Problem details =
Everything from the line that has "Task: Focus the" to the last line of the listing must be repeated exactly, and nothing more; omit the pictures.

____________

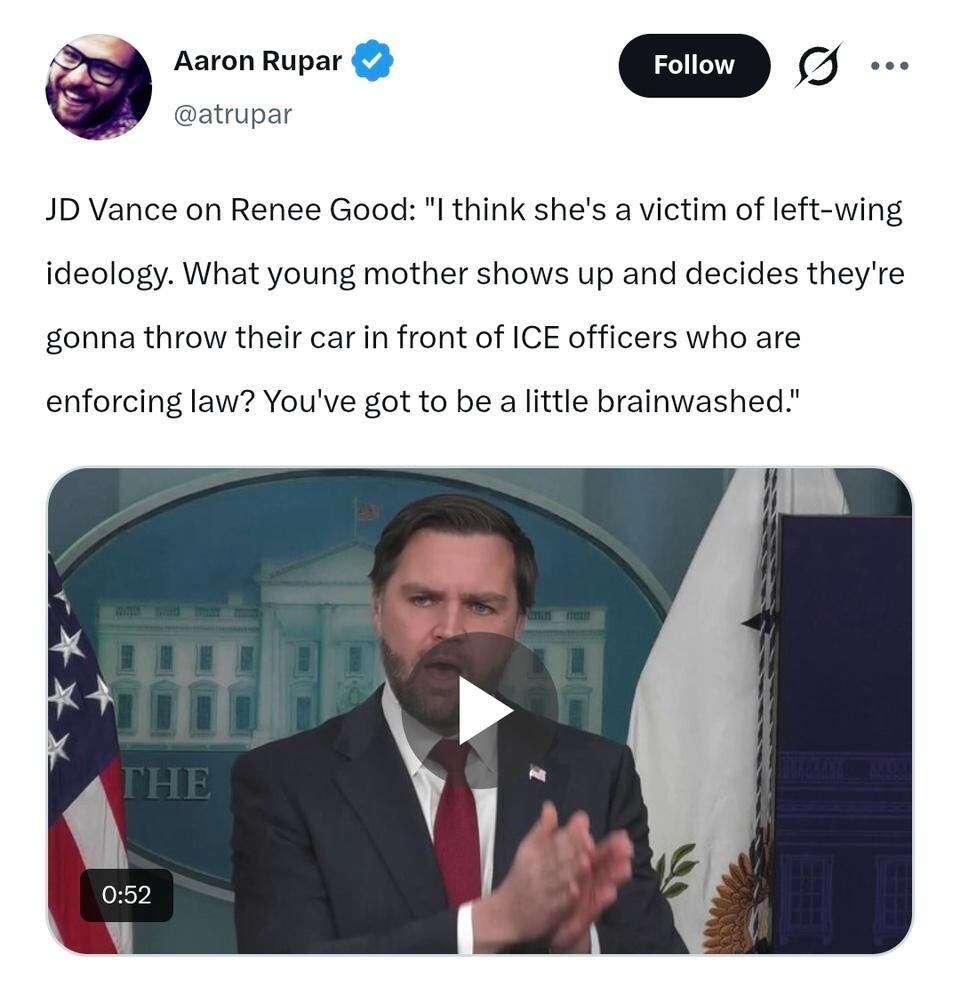Click the speaker's red tie in the video
Viewport: 960px width, 986px height.
pyautogui.click(x=458, y=817)
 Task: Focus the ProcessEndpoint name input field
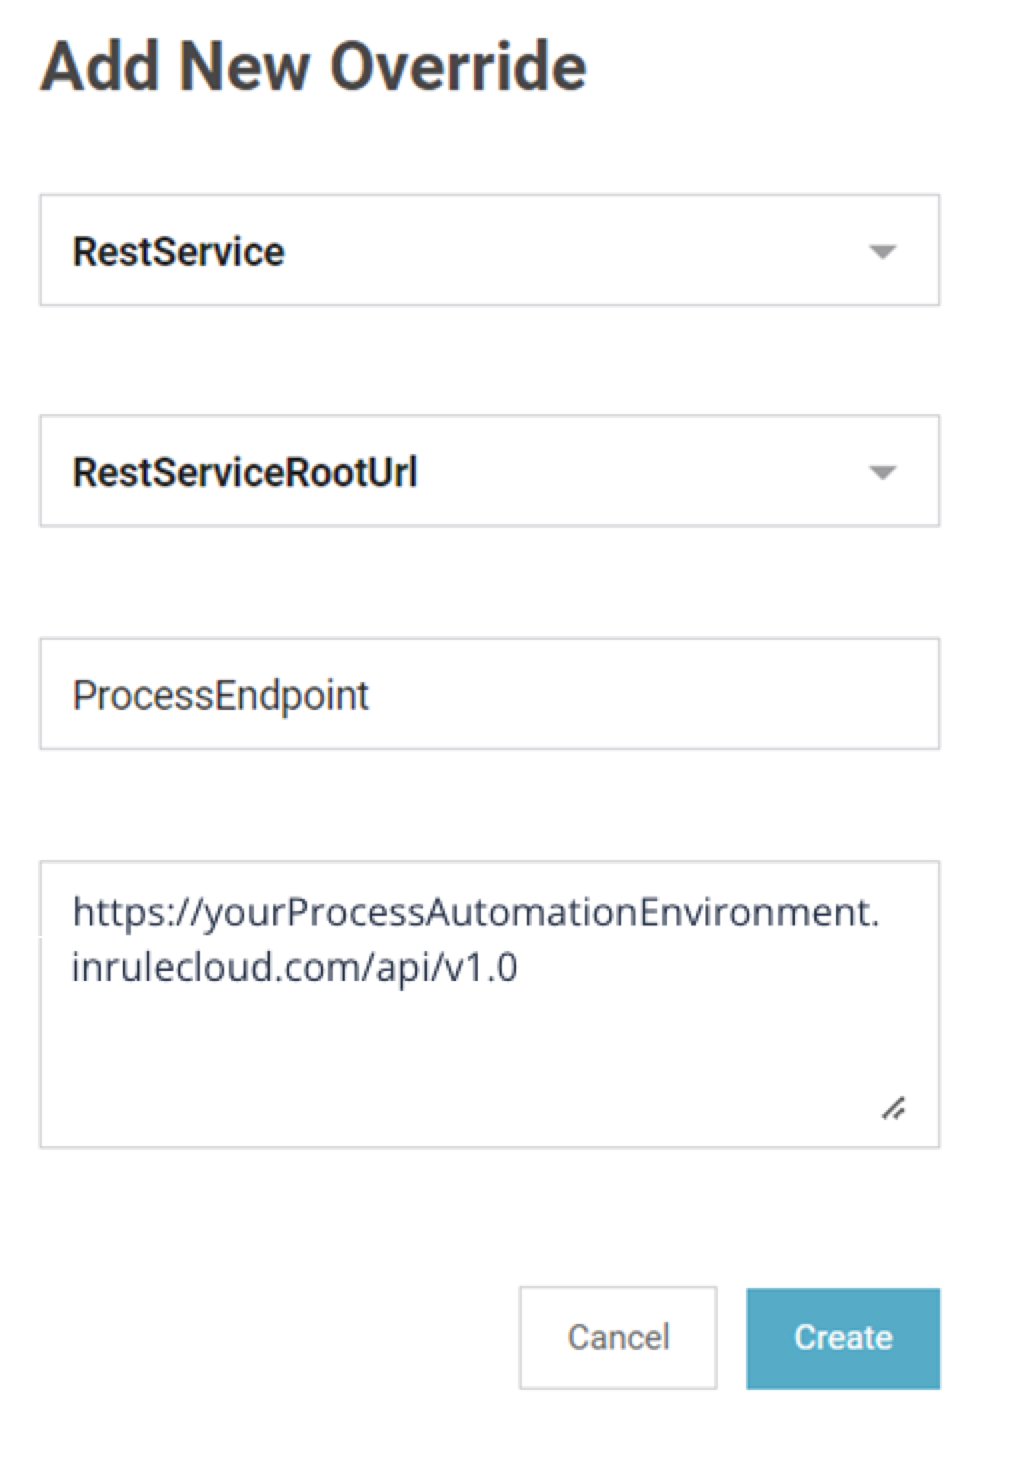pyautogui.click(x=489, y=694)
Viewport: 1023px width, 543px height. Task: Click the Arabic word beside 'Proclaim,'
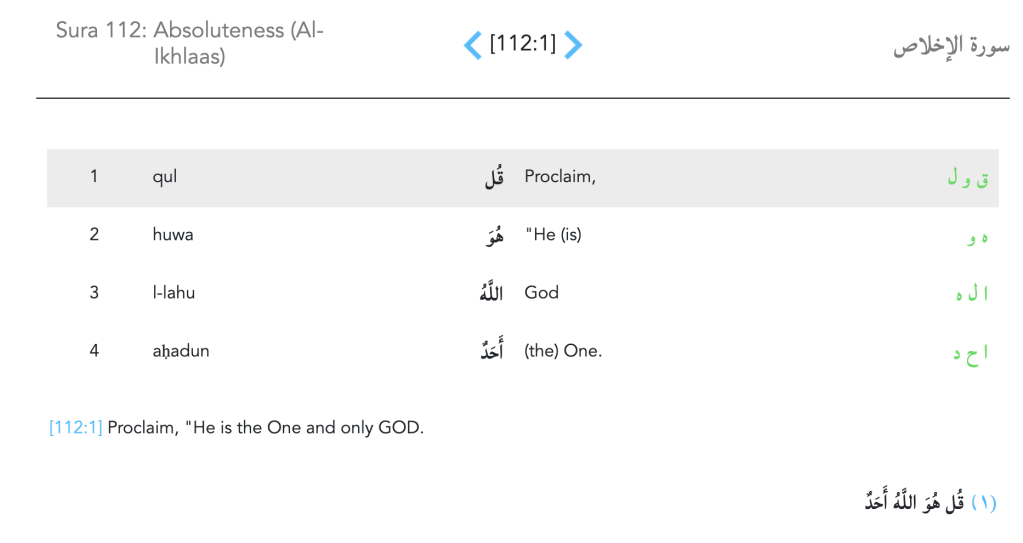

____________

Exercise output =
 Task: Focus the ProcessEndpoint name input field
pyautogui.click(x=489, y=694)
Viewport: 1023px width, 543px height. Task: Click the Arabic word beside 'Proclaim,'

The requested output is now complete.